EXERCISE MATERIALS
"""

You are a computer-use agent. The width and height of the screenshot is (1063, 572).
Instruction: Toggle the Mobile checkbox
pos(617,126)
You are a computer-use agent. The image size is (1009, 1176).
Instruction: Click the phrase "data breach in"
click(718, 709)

"""
"""

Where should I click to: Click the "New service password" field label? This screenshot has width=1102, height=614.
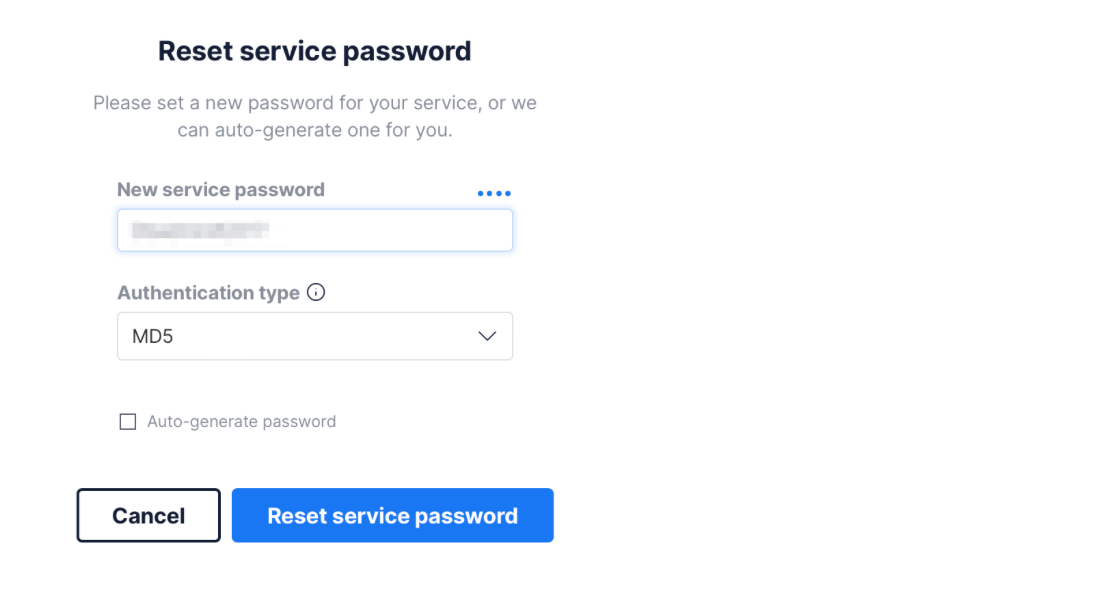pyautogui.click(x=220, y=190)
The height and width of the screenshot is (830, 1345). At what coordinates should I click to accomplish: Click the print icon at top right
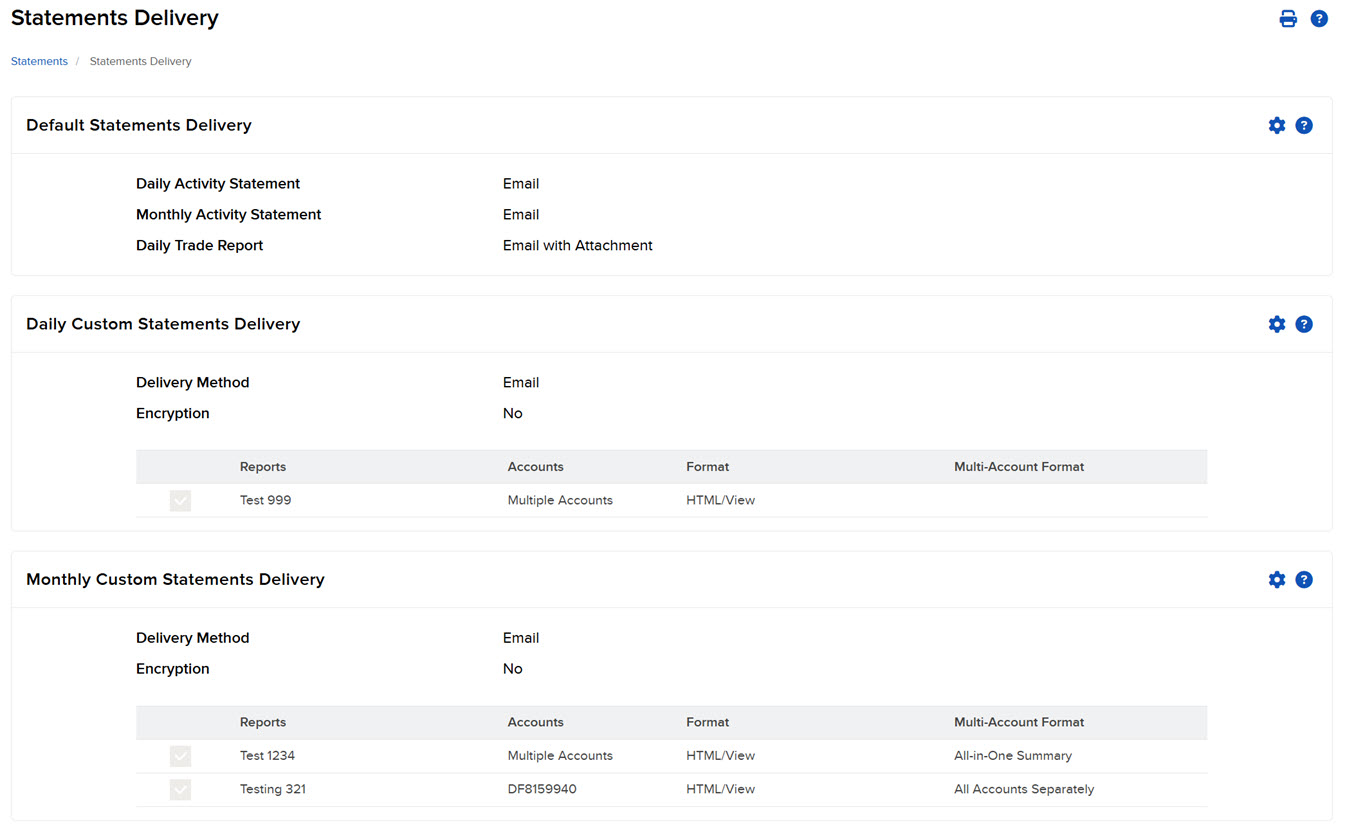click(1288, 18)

"""

WHAT YOU SHOULD DO
When a line in the material above contains the word "agent", copy that line out.

EXERCISE RESPONSE
You are a computer-use agent. The width and height of the screenshot is (1063, 572).
You are a computer-use agent. The image size is (1009, 1176).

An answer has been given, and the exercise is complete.